Closed KaixiangLin closed 7 years ago
I've seen this too, but can't reproduce it reliably.
If you restart that one worker, it should join the cluster and start working.
The interface for initializing variables changed a lot between tf 0.11 and 0.12. What's the exact version you're using? (Output of pip show tensorflow
)
Another strange thing: this line
I tensorflow/core/distributed_runtime/rpc/grpc_channel.cc:197] Initialize GrpcChannelCache for job worker -> {0 -> 127.0.0.1:12223, 1 -> 127.0.0.1:12224, 2 -> 127.0.0.1:12225, 3 -> 127.0.0.1:12226, 4 -> 127.0.0.1:12227, 5 -> 127.0.0.1:12228, 6 -> 127.0.0.1:12229, 7 -> 127.0.0.1:12230, 8 -> 127.0.0.1:12231, 9 -> 127.0.0.1:12232, 10 -> 127.0.0.1:12233, 11 -> localhost:12234, 12 -> 127.0.0.1:12235, 13 -> 127.0.0.1:12236, 14 -> 127.0.0.1:12237, 15 -> 127.0.0.1:12238, 16 -> 127.0.0.1:12239, 17 -> 127.0.0.1:12240, 18 -> 127.0.0.1:12241, 19 -> 127.0.0.1:12242, 20 -> 127.0.0.1:12243, 21 -> 127.0.0.1:12244, 22 -> 127.0.0.1:12245, 23 -> 127.0.0.1:12246, 24 -> 127.0.0.1:12247, 25 -> 127.0.0.1:12248, 26 -> 127.0.0.1:12249, 27 -> 127.0.0.1:12250, 28 -> 127.0.0.1:12251, 29 -> 127.0.0.1:12252, 30 -> 127.0.0.1:12253, 31 -> 127.0.0.1:12254}
looks like you have 32 workers, but the train command only asks for 12.
I use 0.11, sorry for the typo, it should be 32, I run 12, 16, 32 workers and I cannot reproduce this reliably either, some runs all threads are working well, some not.
Name: tensorflow
Version: 0.11.0
Summary: TensorFlow helps the tensors flow
Home-page: http://tensorflow.org/
Author: Google Inc.
Author-email: opensource@google.com
License: Apache 2.0
Location: /home/linkaixi/anaconda2/envs/tensorflow11/lib/python2.7/site-packages
Requires: protobuf, numpy, mock, wheel, six
Any idea to fix this?

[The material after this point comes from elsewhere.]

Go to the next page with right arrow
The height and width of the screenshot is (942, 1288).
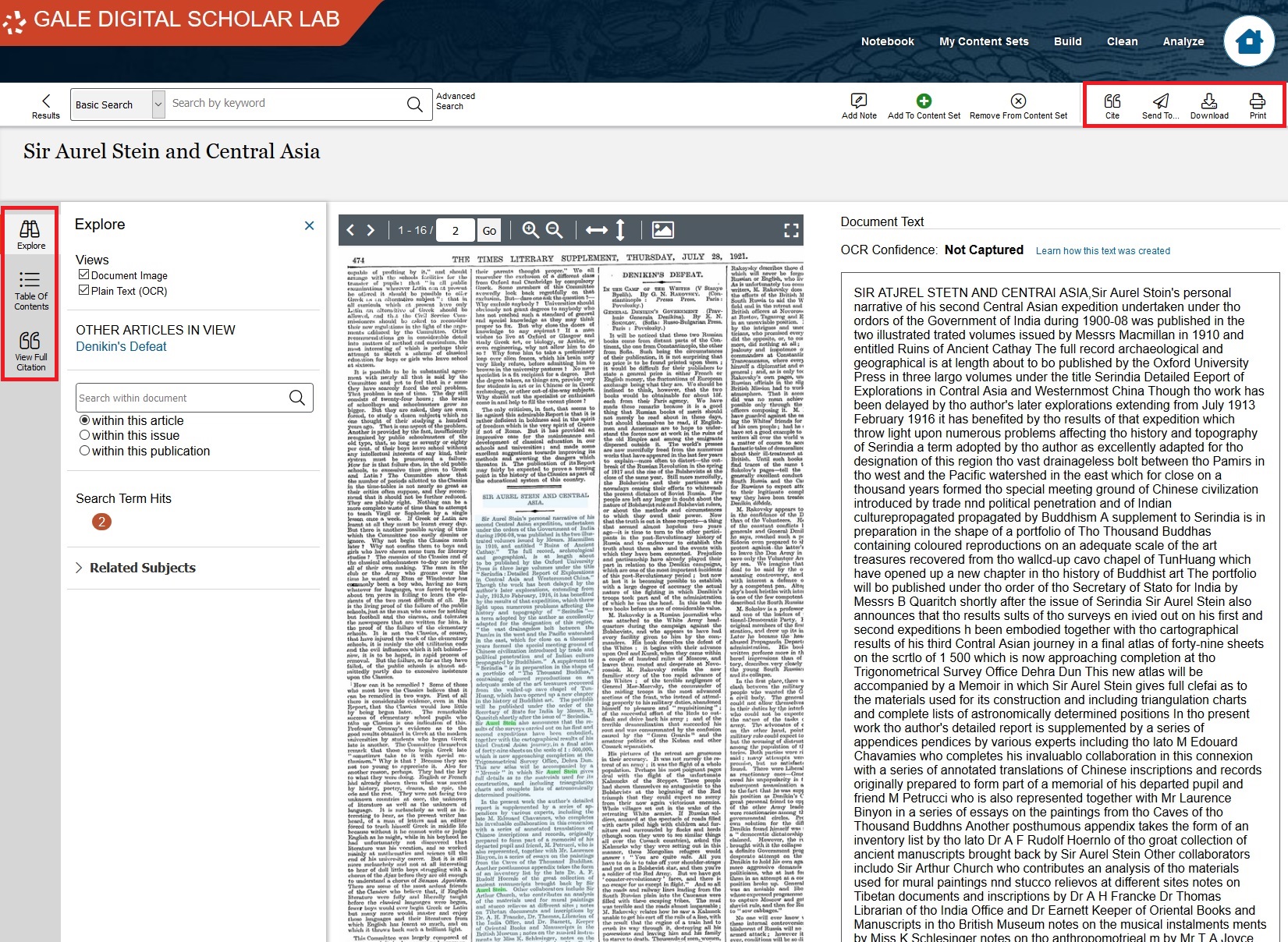tap(371, 229)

Shouldn't the non-chief worker wait to be executed until the chief worker finish the initialization? According their documentation which I quote here
In the other tasks sv.managed_session() waits for the Model to have been initialized before returning a session to the training code. The non-chief tasks depend on the chief task for initializing the model.
Thanks a lot!
It should definitely work. I don't understand why it sometimes doesn't.
One possible cause: make sure that the parameter server process isn't still running from the last run. Due to something inside Tensorflow, ^C, kill <pid>
, or kill -TERM <pid>
don't kill the parameter server. You have to run kill -9 <pid>
to kill it.
That sounds like your environment is getting into a bad state somehow. It'd
be useful to see the logs from /tmp/universe-*.log
, as well as the docker
logs from the environment and stdout/stderr from your run. The logfiles
generally have all the data to explain why something weird is happening.

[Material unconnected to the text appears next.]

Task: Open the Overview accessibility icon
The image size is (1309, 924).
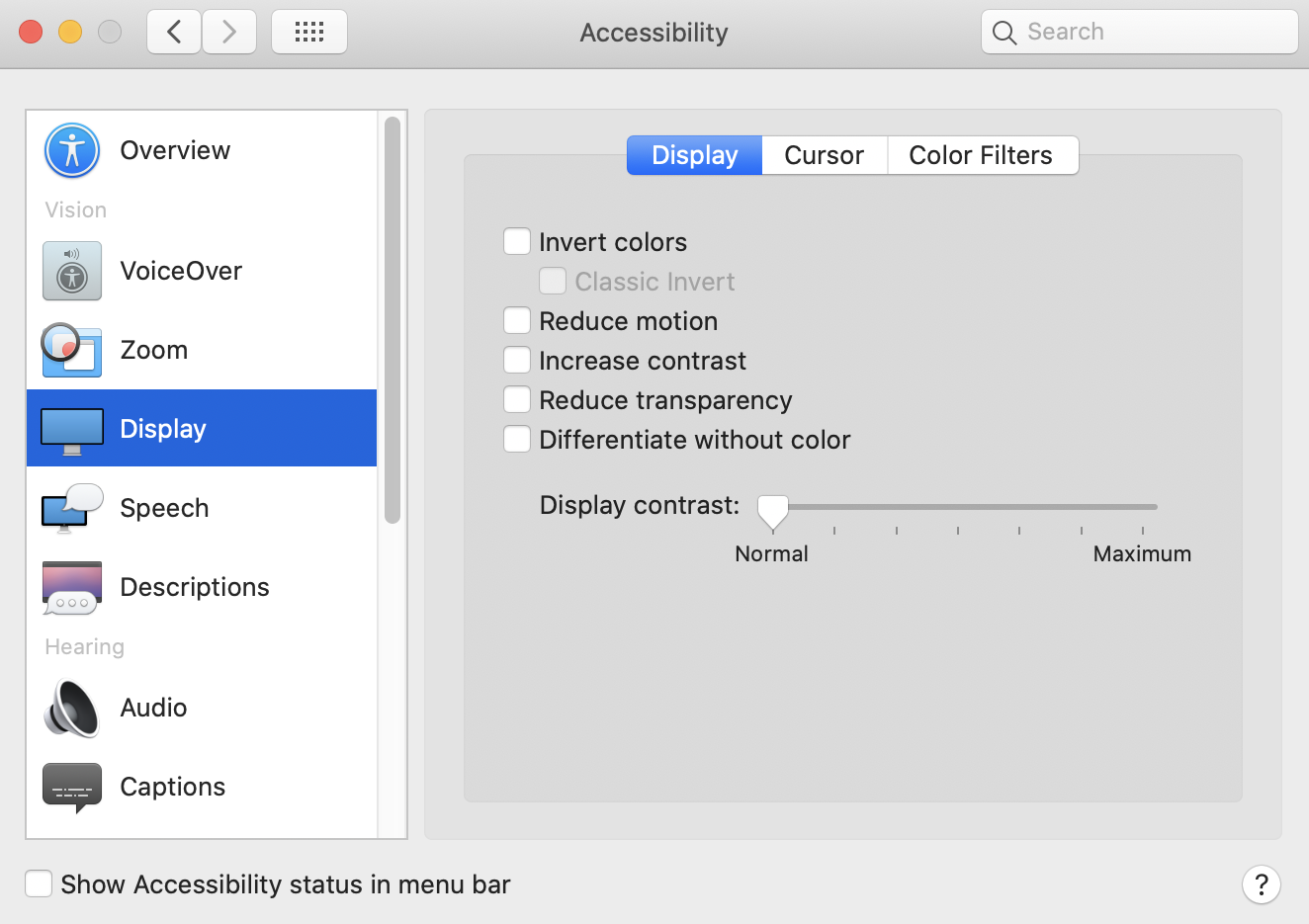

On Sun, Jan 8, 2017 at 10:21 AM, Yigit notifications@github.com wrote:
This is something I suffer a lot. I am using 16CPU EC2 and running 8 workers on it. Eventually, my rewards goes to zero immediately and when I connect with vnc, I see no action is taken by worker. After a while, I got this exact error.. I don't have any idea what may cause it.

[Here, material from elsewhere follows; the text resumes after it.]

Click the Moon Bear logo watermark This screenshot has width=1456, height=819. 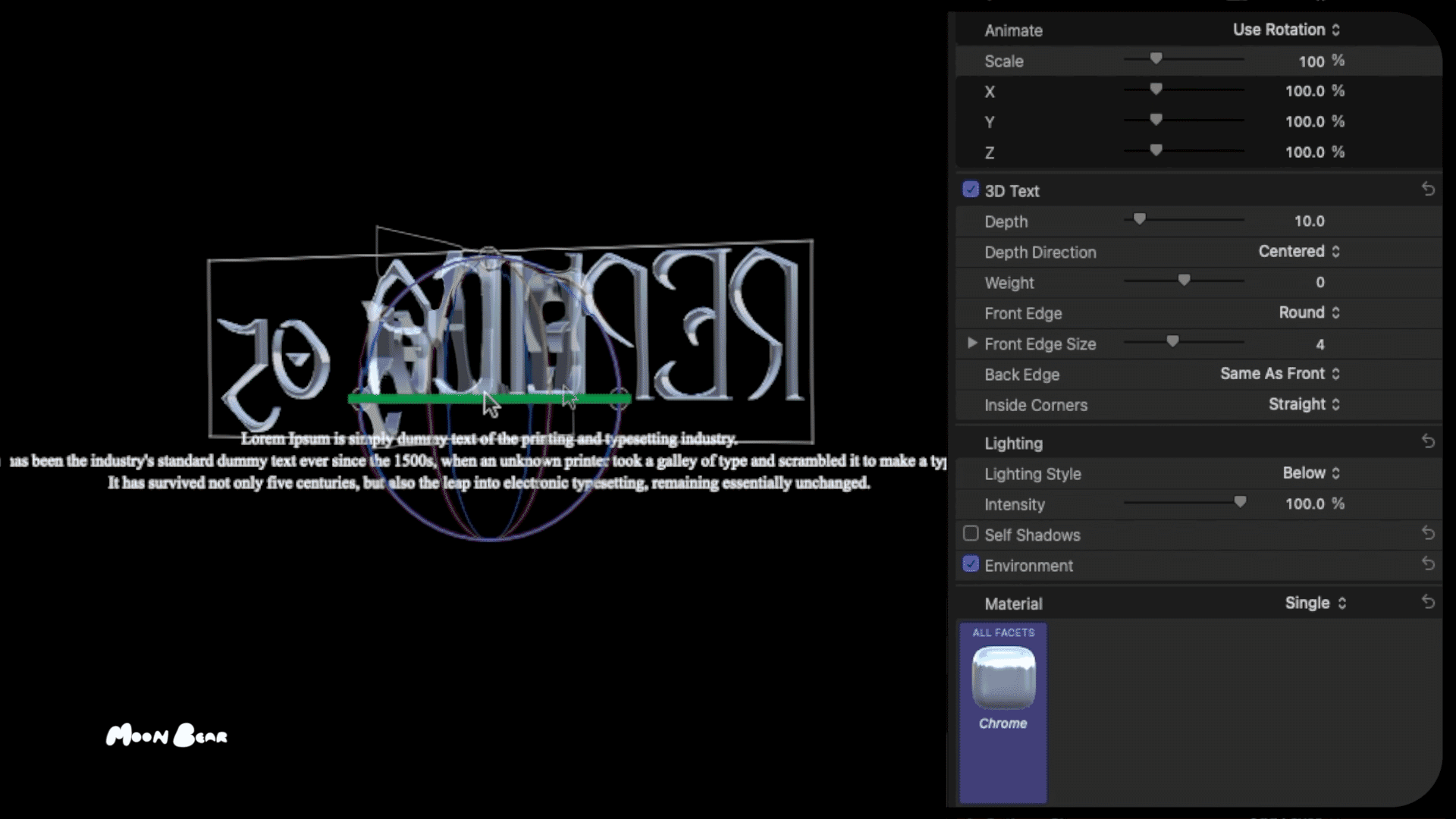point(167,736)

— You are receiving this because you are subscribed to this thread. Reply to this email directly, view it on GitHub https://github.com/openai/universe-starter-agent/issues/44#issuecomment-271168558, or mute the thread https://github.com/notifications/unsubscribe-auth/AAM7kcVwFcSDRE3-U6HHBnld2kYTt7ysks5rQSkYgaJpZM4LbTkM .
This:
FailedPreconditionError: Attempting to use uninitialized value local/value/b
[[Node: local/value/b/read = Identity[T=DT_FLOAT, _class=["loc:@local/value/b"], _device="/job:worker/replica:0/task:11/cpu:0"](local/value/b)]]
and also this:
InvalidArgumentError (see above for traceback): Assign requires shapes of both tensors to match. lhs shape= [6] rhs shape= [8]
[[Node: global/action/b/Adam/Assign = Assign[T=DT_FLOAT, _class=["loc:@global/action/b"], use_locking=true, validate_shape=true, _device="/job:ps/replica:0/task:0/cpu:0"](global/action/b/Adam, zeros_22)]]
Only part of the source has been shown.